**TASK STATEMENT**: Look below for the line containing "Open West US QA tasks link"; from there, print each line exactly up to and including the line containing "Click the bar chart icon on 今日应回款金额 card", and stop.

**Excerpts from a dataset**:
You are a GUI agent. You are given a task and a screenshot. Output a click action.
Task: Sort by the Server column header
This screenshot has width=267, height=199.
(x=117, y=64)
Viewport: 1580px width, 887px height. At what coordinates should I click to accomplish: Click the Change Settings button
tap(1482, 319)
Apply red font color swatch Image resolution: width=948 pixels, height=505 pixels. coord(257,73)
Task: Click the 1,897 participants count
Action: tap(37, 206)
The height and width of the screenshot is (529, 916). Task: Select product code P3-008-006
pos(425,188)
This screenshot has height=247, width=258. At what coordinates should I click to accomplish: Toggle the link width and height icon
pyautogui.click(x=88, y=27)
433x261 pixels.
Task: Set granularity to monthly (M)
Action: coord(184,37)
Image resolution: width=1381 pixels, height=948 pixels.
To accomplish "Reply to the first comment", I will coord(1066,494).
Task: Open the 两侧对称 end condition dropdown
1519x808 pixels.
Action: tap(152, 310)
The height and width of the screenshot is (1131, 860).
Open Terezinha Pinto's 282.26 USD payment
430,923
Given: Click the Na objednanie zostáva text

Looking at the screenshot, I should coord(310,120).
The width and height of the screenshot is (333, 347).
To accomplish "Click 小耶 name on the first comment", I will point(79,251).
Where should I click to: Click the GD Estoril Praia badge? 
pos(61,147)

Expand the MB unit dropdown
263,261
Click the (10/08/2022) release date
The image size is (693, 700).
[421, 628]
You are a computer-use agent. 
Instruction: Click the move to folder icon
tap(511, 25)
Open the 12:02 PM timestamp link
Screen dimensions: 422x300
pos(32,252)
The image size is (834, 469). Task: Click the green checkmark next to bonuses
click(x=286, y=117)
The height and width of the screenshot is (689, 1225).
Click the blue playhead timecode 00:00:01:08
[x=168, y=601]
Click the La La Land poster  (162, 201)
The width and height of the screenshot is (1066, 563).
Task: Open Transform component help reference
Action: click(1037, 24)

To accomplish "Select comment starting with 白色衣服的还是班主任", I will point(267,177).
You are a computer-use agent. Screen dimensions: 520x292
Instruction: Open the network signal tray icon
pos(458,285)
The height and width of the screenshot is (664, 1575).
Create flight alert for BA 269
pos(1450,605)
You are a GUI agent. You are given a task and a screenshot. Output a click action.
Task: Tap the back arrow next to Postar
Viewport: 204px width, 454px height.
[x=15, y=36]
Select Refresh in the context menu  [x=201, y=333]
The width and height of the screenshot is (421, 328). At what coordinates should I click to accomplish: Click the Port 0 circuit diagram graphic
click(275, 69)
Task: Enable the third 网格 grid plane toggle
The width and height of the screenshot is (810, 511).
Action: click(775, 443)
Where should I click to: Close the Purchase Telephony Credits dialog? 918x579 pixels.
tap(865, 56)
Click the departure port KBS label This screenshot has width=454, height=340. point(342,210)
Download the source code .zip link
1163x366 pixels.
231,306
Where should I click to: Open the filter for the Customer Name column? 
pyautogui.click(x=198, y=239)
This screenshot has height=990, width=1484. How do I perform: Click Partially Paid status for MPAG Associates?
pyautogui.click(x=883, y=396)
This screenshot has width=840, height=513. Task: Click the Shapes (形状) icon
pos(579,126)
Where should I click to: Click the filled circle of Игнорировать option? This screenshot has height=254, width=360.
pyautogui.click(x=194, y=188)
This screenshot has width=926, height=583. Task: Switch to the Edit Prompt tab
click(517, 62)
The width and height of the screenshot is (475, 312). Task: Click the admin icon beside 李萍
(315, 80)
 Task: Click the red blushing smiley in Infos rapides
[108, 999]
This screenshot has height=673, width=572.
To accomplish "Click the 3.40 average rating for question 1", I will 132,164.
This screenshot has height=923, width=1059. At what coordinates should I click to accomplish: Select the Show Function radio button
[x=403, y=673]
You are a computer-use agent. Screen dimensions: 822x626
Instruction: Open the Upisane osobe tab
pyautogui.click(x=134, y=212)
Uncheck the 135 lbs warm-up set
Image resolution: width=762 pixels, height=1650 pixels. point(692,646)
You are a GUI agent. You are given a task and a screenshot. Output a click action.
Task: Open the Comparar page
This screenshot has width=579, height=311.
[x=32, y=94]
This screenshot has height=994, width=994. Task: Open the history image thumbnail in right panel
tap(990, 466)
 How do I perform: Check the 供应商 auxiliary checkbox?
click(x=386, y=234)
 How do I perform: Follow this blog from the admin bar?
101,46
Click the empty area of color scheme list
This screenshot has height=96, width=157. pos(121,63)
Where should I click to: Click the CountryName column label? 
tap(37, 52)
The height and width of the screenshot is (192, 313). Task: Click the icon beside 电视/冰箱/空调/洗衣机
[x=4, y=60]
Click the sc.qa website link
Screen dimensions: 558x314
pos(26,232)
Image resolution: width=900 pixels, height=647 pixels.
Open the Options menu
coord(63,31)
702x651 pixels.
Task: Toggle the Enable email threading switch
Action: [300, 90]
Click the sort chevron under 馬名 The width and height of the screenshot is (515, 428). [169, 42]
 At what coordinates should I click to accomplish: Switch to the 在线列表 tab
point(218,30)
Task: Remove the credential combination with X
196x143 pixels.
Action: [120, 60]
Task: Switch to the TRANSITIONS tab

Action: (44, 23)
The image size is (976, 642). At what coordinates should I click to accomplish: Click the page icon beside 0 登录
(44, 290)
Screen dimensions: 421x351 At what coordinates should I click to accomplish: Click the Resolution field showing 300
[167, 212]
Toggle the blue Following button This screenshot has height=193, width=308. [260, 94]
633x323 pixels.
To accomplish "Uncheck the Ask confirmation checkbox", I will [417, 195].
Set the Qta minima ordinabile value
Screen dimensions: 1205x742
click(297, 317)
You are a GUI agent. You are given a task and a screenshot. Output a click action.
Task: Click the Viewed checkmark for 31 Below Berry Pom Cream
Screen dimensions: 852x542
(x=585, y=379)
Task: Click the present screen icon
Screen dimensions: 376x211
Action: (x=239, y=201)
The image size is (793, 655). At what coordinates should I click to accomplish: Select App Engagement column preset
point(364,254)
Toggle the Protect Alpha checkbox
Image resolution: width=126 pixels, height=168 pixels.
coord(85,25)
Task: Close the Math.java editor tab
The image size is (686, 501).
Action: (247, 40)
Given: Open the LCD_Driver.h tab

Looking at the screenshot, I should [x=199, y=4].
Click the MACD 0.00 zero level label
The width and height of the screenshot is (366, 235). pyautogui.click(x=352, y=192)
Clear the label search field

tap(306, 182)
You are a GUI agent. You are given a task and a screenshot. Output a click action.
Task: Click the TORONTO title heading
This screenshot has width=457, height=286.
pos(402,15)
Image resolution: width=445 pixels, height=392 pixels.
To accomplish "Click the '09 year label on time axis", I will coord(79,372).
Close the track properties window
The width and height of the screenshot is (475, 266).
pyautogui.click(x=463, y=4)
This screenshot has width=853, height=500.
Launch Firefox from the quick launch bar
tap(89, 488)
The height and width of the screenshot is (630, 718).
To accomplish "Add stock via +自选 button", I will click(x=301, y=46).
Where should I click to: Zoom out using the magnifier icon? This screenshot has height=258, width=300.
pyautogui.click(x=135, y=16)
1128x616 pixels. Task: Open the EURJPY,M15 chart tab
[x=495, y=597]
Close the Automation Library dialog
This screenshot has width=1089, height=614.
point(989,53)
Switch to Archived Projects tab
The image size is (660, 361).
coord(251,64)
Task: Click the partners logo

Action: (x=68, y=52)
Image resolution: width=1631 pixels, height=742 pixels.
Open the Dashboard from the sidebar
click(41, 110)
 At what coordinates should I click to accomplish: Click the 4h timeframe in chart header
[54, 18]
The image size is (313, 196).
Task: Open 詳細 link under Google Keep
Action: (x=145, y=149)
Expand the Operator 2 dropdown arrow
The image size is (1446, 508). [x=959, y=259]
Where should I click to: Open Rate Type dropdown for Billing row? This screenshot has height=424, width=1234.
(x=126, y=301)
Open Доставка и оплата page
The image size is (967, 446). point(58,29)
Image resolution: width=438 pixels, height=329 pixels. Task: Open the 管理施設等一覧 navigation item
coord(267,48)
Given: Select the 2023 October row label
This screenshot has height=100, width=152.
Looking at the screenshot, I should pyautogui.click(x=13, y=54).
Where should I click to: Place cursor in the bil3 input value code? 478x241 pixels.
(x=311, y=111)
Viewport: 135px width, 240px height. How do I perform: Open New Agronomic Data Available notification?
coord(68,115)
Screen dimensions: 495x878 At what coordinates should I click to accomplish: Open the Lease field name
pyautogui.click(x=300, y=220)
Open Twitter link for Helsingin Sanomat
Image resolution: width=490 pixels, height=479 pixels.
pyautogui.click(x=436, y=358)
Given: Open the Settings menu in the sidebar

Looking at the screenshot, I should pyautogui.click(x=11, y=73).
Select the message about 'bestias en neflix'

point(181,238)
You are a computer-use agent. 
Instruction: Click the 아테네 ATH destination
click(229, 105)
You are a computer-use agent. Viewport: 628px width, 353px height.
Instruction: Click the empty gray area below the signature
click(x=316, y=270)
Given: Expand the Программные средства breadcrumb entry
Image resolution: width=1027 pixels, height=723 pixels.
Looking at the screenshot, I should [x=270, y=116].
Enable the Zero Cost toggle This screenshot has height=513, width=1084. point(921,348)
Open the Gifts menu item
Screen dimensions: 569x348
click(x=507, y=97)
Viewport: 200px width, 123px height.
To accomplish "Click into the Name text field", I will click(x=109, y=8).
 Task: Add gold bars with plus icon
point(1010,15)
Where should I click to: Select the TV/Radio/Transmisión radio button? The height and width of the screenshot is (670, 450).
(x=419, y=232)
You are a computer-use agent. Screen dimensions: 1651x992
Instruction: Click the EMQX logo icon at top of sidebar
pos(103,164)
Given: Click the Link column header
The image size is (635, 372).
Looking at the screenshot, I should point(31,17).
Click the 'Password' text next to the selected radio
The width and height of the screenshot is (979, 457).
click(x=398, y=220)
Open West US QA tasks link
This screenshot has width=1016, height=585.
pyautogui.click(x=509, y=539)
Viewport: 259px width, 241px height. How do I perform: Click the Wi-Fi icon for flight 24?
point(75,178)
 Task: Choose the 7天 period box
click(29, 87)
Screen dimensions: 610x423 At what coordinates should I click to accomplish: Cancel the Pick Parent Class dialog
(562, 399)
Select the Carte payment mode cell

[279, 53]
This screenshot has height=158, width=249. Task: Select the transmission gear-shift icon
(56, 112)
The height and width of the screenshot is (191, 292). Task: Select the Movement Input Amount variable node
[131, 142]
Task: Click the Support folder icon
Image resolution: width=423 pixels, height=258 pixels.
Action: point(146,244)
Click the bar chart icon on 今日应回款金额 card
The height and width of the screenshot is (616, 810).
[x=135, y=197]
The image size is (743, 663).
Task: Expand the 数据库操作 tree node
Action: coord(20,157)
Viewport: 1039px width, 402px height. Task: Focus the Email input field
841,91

**PROBLEM SOLUTION**:
Open West US QA tasks link
This screenshot has width=1016, height=585.
pyautogui.click(x=509, y=539)
Viewport: 259px width, 241px height. How do I perform: Click the Wi-Fi icon for flight 24?
point(75,178)
 Task: Choose the 7天 period box
click(29, 87)
Screen dimensions: 610x423 At what coordinates should I click to accomplish: Cancel the Pick Parent Class dialog
(562, 399)
Select the Carte payment mode cell

[279, 53]
This screenshot has height=158, width=249. Task: Select the transmission gear-shift icon
(56, 112)
The height and width of the screenshot is (191, 292). Task: Select the Movement Input Amount variable node
[131, 142]
Task: Click the Support folder icon
Image resolution: width=423 pixels, height=258 pixels.
Action: point(146,244)
Click the bar chart icon on 今日应回款金额 card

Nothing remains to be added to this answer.